- Task details
Rewrite the rows below with every "Instruction" changed to "Goal" and all other text left as it is.
-- -- --
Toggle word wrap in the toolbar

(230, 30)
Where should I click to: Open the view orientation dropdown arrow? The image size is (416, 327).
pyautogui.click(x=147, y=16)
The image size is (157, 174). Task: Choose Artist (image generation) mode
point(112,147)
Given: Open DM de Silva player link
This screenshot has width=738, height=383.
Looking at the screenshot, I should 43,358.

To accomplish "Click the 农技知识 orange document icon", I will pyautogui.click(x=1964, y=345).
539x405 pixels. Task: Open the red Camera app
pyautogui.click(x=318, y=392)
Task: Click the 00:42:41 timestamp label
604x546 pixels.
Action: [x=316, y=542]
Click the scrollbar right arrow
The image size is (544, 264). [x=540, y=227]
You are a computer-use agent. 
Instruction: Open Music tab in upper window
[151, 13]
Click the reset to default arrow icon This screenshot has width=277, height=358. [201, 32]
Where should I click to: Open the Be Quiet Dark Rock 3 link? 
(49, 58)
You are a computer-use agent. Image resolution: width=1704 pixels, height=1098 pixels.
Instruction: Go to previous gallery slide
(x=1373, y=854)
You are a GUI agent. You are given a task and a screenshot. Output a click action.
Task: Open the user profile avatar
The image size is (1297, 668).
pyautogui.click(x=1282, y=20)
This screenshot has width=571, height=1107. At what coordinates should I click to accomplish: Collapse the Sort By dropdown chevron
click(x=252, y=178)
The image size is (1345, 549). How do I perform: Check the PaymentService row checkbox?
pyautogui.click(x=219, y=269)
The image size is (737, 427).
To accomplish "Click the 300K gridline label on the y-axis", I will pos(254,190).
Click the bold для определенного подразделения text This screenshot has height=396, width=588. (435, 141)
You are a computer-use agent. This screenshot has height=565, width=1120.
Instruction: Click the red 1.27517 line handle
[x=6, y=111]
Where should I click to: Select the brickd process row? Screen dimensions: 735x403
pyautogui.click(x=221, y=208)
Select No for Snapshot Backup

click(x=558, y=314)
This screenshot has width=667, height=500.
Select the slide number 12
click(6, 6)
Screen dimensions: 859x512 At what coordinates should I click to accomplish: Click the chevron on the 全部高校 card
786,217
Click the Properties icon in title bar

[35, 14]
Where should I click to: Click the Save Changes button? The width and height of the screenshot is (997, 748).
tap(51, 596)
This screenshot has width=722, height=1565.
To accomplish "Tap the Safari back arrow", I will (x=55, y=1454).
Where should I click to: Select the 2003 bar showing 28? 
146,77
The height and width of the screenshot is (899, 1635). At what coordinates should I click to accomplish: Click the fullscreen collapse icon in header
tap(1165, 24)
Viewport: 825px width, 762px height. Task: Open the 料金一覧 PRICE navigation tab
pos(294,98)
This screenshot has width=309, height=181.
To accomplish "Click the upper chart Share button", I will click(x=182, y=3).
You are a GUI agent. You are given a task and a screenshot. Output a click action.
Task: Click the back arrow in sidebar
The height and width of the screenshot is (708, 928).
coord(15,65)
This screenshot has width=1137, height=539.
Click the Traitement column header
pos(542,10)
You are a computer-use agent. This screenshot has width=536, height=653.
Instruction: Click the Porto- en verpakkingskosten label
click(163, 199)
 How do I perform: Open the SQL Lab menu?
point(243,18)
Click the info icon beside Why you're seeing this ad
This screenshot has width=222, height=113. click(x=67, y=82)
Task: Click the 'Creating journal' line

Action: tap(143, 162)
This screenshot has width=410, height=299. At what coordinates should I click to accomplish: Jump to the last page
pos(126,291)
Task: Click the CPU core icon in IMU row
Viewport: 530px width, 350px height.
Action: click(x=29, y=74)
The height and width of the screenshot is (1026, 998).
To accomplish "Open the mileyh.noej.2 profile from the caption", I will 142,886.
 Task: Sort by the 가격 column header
-- -- --
- Output of the exercise
Toggle word wrap in the toolbar

(230, 30)
Where should I click to: Open the view orientation dropdown arrow? The image size is (416, 327).
pyautogui.click(x=147, y=16)
The image size is (157, 174). Task: Choose Artist (image generation) mode
point(112,147)
Given: Open DM de Silva player link
This screenshot has width=738, height=383.
Looking at the screenshot, I should 43,358.

To accomplish "Click the 农技知识 orange document icon", I will pyautogui.click(x=1964, y=345).
539x405 pixels. Task: Open the red Camera app
pyautogui.click(x=318, y=392)
Task: Click the 00:42:41 timestamp label
604x546 pixels.
Action: [x=316, y=542]
Click the scrollbar right arrow
The image size is (544, 264). [x=540, y=227]
You are a computer-use agent. 
Goal: Open Music tab in upper window
[151, 13]
Click the reset to default arrow icon This screenshot has width=277, height=358. [201, 32]
Where should I click to: Open the Be Quiet Dark Rock 3 link? 
(49, 58)
You are a computer-use agent. Image resolution: width=1704 pixels, height=1098 pixels.
Goal: Go to previous gallery slide
(x=1373, y=854)
You are a GUI agent. You are given a task and a screenshot. Output a click action.
Task: Open the user profile avatar
The image size is (1297, 668).
pyautogui.click(x=1282, y=20)
This screenshot has width=571, height=1107. At what coordinates should I click to accomplish: Collapse the Sort By dropdown chevron
click(x=252, y=178)
The image size is (1345, 549). How do I perform: Check the PaymentService row checkbox?
pyautogui.click(x=219, y=269)
The image size is (737, 427).
To accomplish "Click the 300K gridline label on the y-axis", I will pos(254,190).
Click the bold для определенного подразделения text This screenshot has height=396, width=588. (435, 141)
You are a computer-use agent. This screenshot has height=565, width=1120.
Goal: Click the red 1.27517 line handle
[x=6, y=111]
Where should I click to: Select the brickd process row? Screen dimensions: 735x403
pyautogui.click(x=221, y=208)
Select No for Snapshot Backup

click(x=558, y=314)
This screenshot has width=667, height=500.
Select the slide number 12
click(6, 6)
Screen dimensions: 859x512 At what coordinates should I click to accomplish: Click the chevron on the 全部高校 card
786,217
Click the Properties icon in title bar

[35, 14]
Where should I click to: Click the Save Changes button? The width and height of the screenshot is (997, 748).
tap(51, 596)
This screenshot has width=722, height=1565.
To accomplish "Tap the Safari back arrow", I will (x=55, y=1454).
Where should I click to: Select the 2003 bar showing 28? 
146,77
The height and width of the screenshot is (899, 1635). At what coordinates should I click to accomplish: Click the fullscreen collapse icon in header
tap(1165, 24)
Viewport: 825px width, 762px height. Task: Open the 料金一覧 PRICE navigation tab
pos(294,98)
This screenshot has width=309, height=181.
To accomplish "Click the upper chart Share button", I will click(x=182, y=3).
You are a GUI agent. You are given a task and a screenshot. Output a click action.
Task: Click the back arrow in sidebar
The height and width of the screenshot is (708, 928).
coord(15,65)
This screenshot has width=1137, height=539.
Click the Traitement column header
pos(542,10)
You are a computer-use agent. This screenshot has width=536, height=653.
Goal: Click the Porto- en verpakkingskosten label
click(163, 199)
 How do I perform: Open the SQL Lab menu?
point(243,18)
Click the info icon beside Why you're seeing this ad
This screenshot has width=222, height=113. click(x=67, y=82)
Task: Click the 'Creating journal' line

Action: tap(143, 162)
This screenshot has width=410, height=299. At what coordinates should I click to accomplish: Jump to the last page
pos(126,291)
Task: Click the CPU core icon in IMU row
Viewport: 530px width, 350px height.
Action: click(x=29, y=74)
The height and width of the screenshot is (1026, 998).
To accomplish "Open the mileyh.noej.2 profile from the caption", I will 142,886.
 Task: Sort by the 가격 column header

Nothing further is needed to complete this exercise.